Goals:
1) Using the Astros preview below, decide whether each statement agrees with it: (a) the Houston Chronicle devoted 24 pages to the coming baseball season; (b) the writer calls the bullpen the weakest part of this Astros team; (c) the writer is fully convinced by the team as it stands. Give yes or no for each, with the deciding words of the preview quoted exactly.
2) Answer these from the Astros preview below:
(a) What does the sign at the original El Gallo ask Roger to do?
(b) Which three relievers are named for the bullpen?
(c) Which players are described as more or less in contract years?
3) Carry on the Astros preview from its last sentence, keeping its voice.
::: Passage shown
As bandwagons go, it’s a full one in the Greater Houston area. In the Houston Chronicle, there were 24 pages dedicated to the upcoming baseball season. On talk radio, all the talk is about Opening Day and the Astros, and Roger Clemens and Andy Pettitte. At the original El Gallo (did not know there was more than one) there’s a sign up asking Roger to “Get Ready.” To be fair, I assumed that they are talking about Clemens, but they might have an employee named Roger.
For those of you out of town, state or country, there is a palpable excitement around the Astros this season. One that might even survive the Astros starting the first month of the season at or below .500. Personally, I’m not 100% sold on the team as is…some of this may be the 41-year history of the team, and part may be based on the team as is, so suck a salt-lick.
The starting pitching is stacked with the additions of Clemens and Pettitte and the hoped for return to health of Roy Oswalt and the return to form of Wade Miller. Even the bullpen, usually the most iffy part of any MLB team, looks to be strong with Brandon Duckworth, Brad Lidge and Octavio Dotel.
The concern that I still have is about the offense…the same offense that struggled a good part of last season…the same offense whose big changes came by way of birthdays. I wonder if Craig Biggio can put together a season better than 2003, or if Jeff Bagwell can get on one of the offensive tears that we haven’t seen in a couple of years. I wonder if Lance Berkman and Richard Hidalgo can be consistent (that is consistently good) this season and if Jeff Kent can rebound from a sub-par season. Is Morgan Ensberg the hitter he showed in the first half of 03 or the second? It’s going to take special seasons at the dish from 3, maybe 4, of these guys to really compliment the pitching. All we have is faith that it’s going to get done at this point.
On the other hand, this might be Biggio’s last season with the Stros, which is special and worth going to games for. Biggio is one of the best players any of us are ever going to see in person. He, Berkman, Hidalgo and Kent are all, more or less, in contract years. Maybe they have a little bit of extra fire in their innards. Maybe Ensberg is ready for a full season of production. Maybe we don’t need any left-handed pitching. Opening day is great for the maybes.
::::::
::: Extracted information
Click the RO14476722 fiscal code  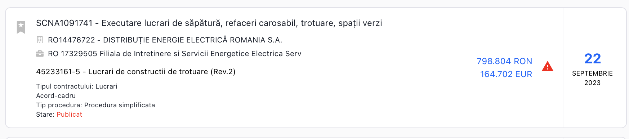pos(71,40)
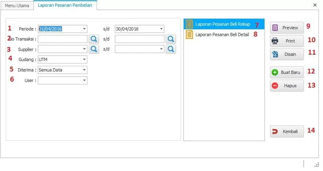Click search icon beside second Supplier field
Image resolution: width=323 pixels, height=171 pixels.
[170, 49]
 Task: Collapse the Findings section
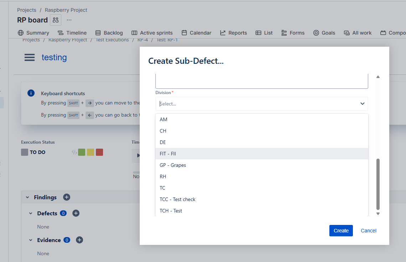pyautogui.click(x=27, y=197)
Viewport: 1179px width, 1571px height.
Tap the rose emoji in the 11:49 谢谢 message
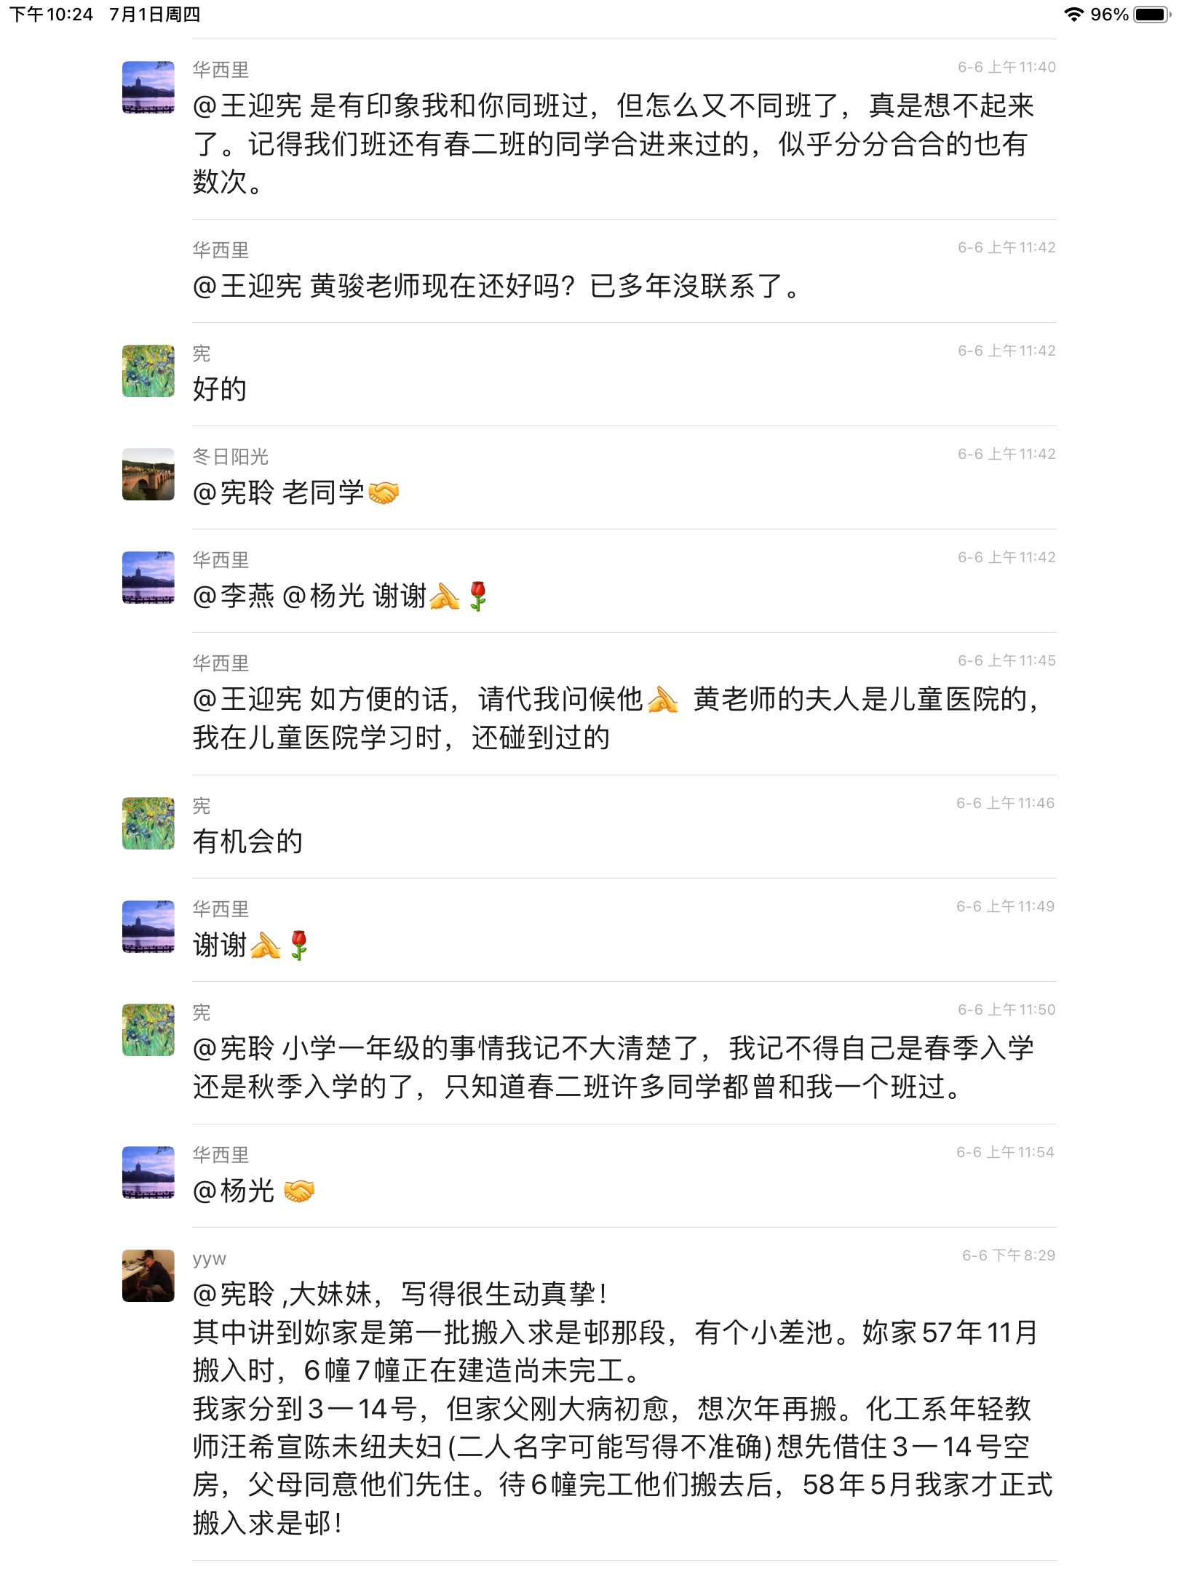298,946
::::::
Exercise answers:
1)
(a) Yes: "there were 24 pages dedicated to the upcoming baseball season"
(b) No: "Even the bullpen, usually the most iffy part of any MLB team, looks to be strong"
(c) No: "I’m not 100% sold on the team as is"

2)
(a) "Get Ready."
(b) Brandon Duckworth, Brad Lidge and Octavio Dotel.
(c) Biggio, Berkman, Hidalgo and Kent.

3)
As with any championship-type team, they have a lot of talent, they’ve got a nice blend of youth and experience, and hopefully they have a team-level drive to succeed. As with any championship-type team, it’s going to take some luck, a few career years, and better health than the sCrubs or 3rdnials.
Meanwhile, for the first month or so, those of us who know who Randy Knorr is, are going to have to endure even more cell-phone chatting, chianti-swilling, “that guy, no I don’t know which one, but he sucks,” “when did Bill Lanier stop managing the Astros”-types. They will be sure to be banging their thundersticks for every pop fly and interfering with every ball in play they happen to be paying attention to. On the other hand, I will be proud to be at the game with the 30 or so bastards that make up the OWA traveling party, I expect several of us to get in arguments with people holding thundersticks. We don’t drink chianti.
And as I re-read this, I realize it sounds a bit ho-hum, maybe even depressing, so for the people who need some positive affirmation in their lives…
Astros can kill anyone they want! Astros cut off heads ALL the time and don’t even think twice about it. These guys are so crazy and awesome that they flip out ALL the time. I heard that there was this Astro who was eating at a diner. And when some dude dropped a spoon the Astro killed the whole town. My friend Mark said that he saw an Astro totally uppercut some kid just because the kid opened a window.
And that’s what I call REAL Ultimate Power!!!!!!!!!!!!!!!!!!
If you don’t believe that Astros have REAL Ultimate Power you better get a life right now or they will chop your head off!!! It’s an easy choice, if you ask me.
Astros are sooooooooooo sweet that I want to crap my pants. I can’t believe it sometimes, but I feel it inside my heart. These guys are totally awesome and that’s a fact. Astros are fast, smooth, cool, strong, powerful, and sweet. I can’t wait to start yoga next year. I love Astros with all of my body (including my pee pee).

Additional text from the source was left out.